Aim ▸ Starting with the line that contains "Given: Click Turkish" and going on through the end of the records, write those lines out again with "logo" swapped for "emblem" and nothing else changed. Leave the pictures out of your answer.
-- Start of Records shown --
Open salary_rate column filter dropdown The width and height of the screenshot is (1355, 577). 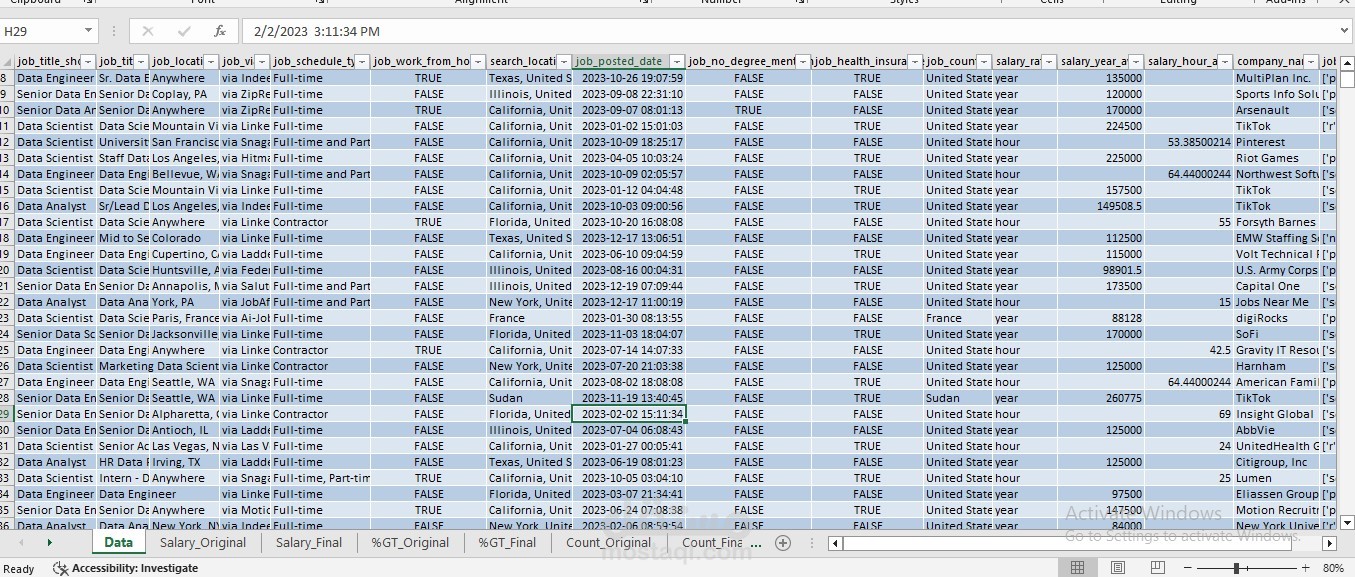(1048, 62)
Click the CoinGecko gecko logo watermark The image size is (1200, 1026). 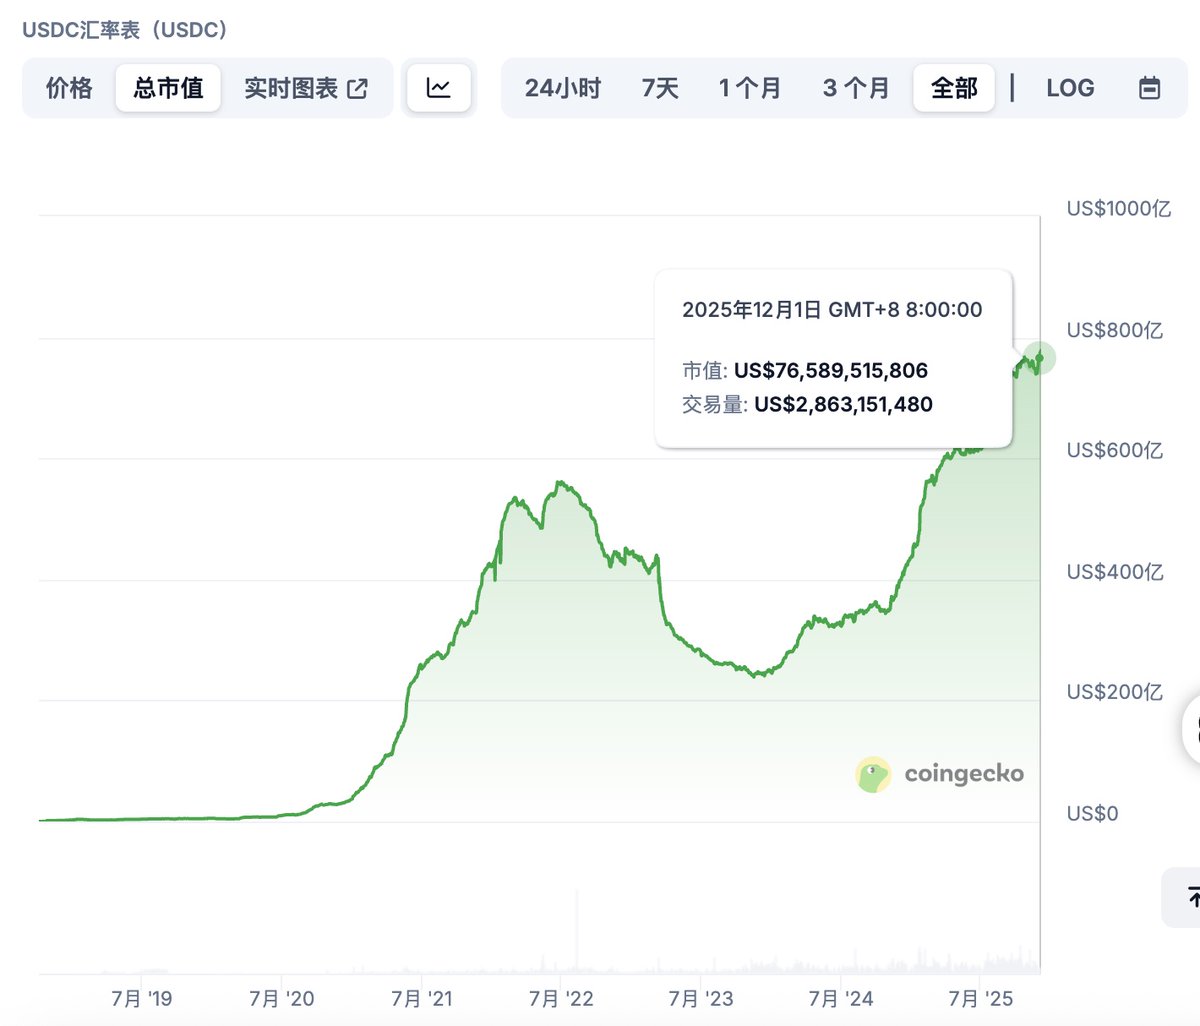[x=873, y=774]
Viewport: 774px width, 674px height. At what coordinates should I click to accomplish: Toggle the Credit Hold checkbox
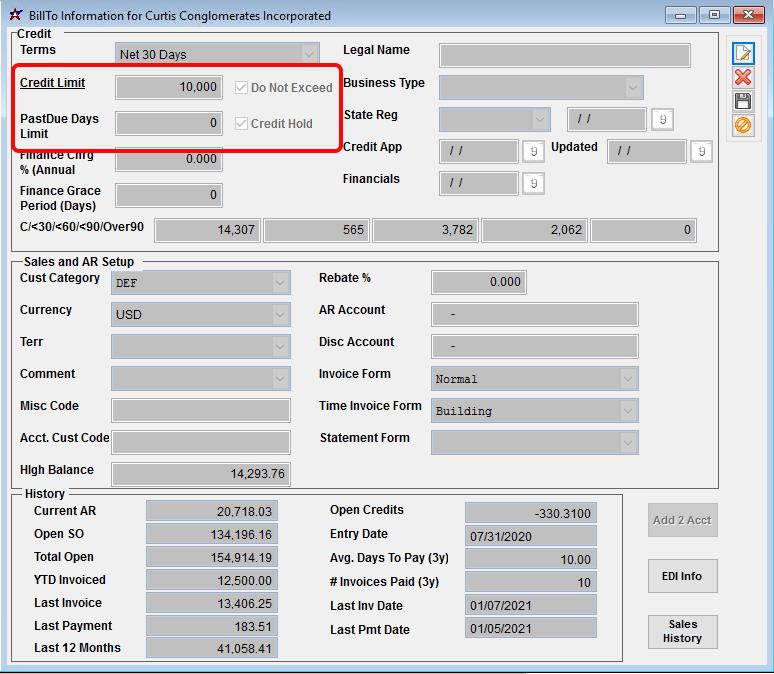[x=241, y=124]
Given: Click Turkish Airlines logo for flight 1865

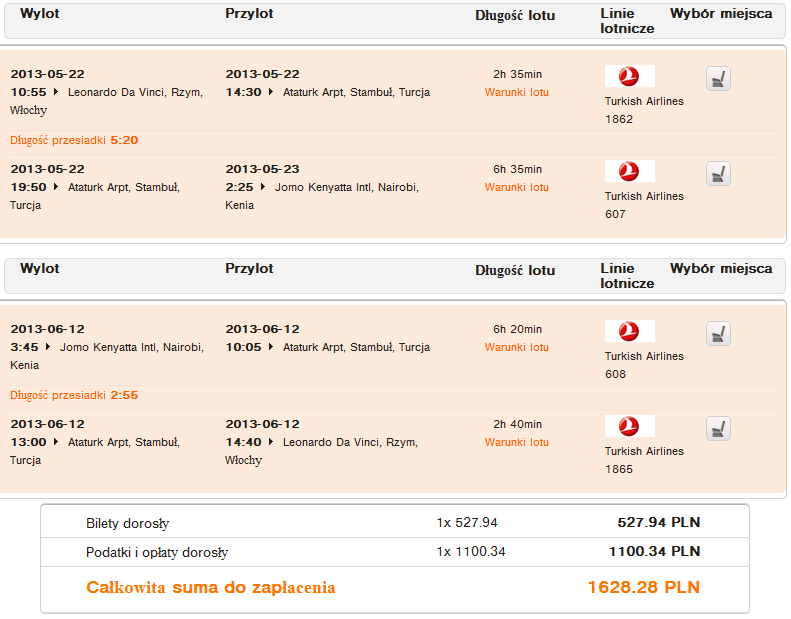Looking at the screenshot, I should tap(629, 427).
-- End of Records shown --
The completed task ▸
Given: Click Turkish Airlines emblem for flight 1865

Looking at the screenshot, I should tap(629, 427).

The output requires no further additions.